Most people’s first thoughts when reading something like this will be that all of the cooking books out there are dedicated to recipes alone. In reality, though, the science of cooking and nutrition are very popular topics, too, and there are loads of books on the market which focus on these areas. By reading options you like this, you will make it much easier to control the food you eat. Examples like the Big Fat Surprise are great for this. Not only do they offer a lot of knowledge, but they do it in a very easily digestible way, which is something most publications will struggle to manage.

Recipes

Of course, while they aren’t the only option on the market, it would be hard to cover an area like this without thinking about the recipe books which you have available. Regardless of the type of food you want to cook, the ingredients you’d like to use, or the time you have to do it all, you will be able to find a quality recipe book with no trouble at all if you follow the right route. By reading a blog or two, you will discover loads of options like this. You may have to sift through some examples which you don’t like very much, but this will be worth it once you find a recipe which turns your life around. This can be used a tool to spark some family fun.

Technique and Safety

Finally, as the last area to consider, it’s time to think about the way you handle yourself in the kitchen. Learning how to cook in often just as much about the techniques which you use as the recipes you find to put together. Some people are naturally very good at this, while others will struggle, and might need some help along the way.
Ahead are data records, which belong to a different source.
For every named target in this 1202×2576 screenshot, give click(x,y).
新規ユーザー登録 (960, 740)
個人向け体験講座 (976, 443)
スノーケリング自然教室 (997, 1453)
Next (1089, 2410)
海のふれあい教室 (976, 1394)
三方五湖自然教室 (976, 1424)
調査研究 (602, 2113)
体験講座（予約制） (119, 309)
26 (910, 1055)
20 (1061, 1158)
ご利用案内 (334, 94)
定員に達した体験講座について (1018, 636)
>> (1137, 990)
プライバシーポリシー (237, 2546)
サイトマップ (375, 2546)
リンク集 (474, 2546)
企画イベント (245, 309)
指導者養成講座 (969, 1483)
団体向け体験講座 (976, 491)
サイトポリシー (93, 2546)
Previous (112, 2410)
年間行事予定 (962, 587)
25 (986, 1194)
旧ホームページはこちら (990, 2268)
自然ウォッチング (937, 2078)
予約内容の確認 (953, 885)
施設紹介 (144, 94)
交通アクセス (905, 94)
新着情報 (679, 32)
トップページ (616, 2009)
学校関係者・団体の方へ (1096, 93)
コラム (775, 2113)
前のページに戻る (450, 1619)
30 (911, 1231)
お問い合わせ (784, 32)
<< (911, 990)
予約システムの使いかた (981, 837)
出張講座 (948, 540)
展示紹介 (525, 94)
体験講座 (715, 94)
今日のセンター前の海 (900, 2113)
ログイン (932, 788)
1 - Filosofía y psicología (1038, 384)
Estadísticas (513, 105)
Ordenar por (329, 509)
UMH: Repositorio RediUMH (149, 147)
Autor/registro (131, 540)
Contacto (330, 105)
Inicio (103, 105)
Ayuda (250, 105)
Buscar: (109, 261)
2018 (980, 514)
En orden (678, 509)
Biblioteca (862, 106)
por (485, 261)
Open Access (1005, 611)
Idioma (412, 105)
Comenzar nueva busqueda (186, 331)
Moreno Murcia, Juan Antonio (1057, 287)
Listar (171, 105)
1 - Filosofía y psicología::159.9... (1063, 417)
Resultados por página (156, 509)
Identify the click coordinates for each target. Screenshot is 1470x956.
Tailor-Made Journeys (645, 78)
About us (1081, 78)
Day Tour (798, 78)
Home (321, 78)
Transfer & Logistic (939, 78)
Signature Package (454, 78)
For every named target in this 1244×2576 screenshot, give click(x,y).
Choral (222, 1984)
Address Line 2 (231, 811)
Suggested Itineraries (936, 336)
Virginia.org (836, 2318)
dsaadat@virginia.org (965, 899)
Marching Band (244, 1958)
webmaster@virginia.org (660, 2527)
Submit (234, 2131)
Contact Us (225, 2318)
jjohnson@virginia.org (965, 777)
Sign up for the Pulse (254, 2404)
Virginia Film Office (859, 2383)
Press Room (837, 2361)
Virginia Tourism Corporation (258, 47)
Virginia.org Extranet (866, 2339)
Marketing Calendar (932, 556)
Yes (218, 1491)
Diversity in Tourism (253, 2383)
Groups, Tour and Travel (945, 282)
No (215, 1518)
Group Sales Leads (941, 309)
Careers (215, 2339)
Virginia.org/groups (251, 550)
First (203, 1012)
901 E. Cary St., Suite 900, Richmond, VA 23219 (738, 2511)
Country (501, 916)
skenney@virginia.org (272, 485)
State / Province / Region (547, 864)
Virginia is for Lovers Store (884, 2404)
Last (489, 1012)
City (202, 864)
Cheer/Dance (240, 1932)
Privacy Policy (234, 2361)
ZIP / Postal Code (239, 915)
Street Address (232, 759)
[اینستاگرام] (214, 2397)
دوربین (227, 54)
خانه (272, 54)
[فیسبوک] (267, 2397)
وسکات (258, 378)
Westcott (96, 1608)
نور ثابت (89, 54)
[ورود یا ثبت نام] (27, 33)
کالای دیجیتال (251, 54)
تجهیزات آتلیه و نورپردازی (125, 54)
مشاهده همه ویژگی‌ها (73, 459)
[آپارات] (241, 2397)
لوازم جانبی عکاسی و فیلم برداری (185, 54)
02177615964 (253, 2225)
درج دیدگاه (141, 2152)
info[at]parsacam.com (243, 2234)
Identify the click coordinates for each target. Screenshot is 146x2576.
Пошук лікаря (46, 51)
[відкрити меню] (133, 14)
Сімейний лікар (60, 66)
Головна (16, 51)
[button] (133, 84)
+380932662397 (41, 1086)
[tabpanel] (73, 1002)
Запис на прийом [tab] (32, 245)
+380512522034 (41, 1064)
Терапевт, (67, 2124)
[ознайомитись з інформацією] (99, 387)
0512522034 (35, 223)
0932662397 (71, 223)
Thankfully, there are loads of instruction manuals out there which are designed to be used by chefs to make sure that they are doing the right things with their cooking. It will take a long time to improve skills like this, but you will also need to know how to improve them.

Hopefully, this post will inspire you to start working harder on the time which you put into making your cooking better. A lot of people struggle with this sort of work, finding it hard to know where to go when they want to make a difference.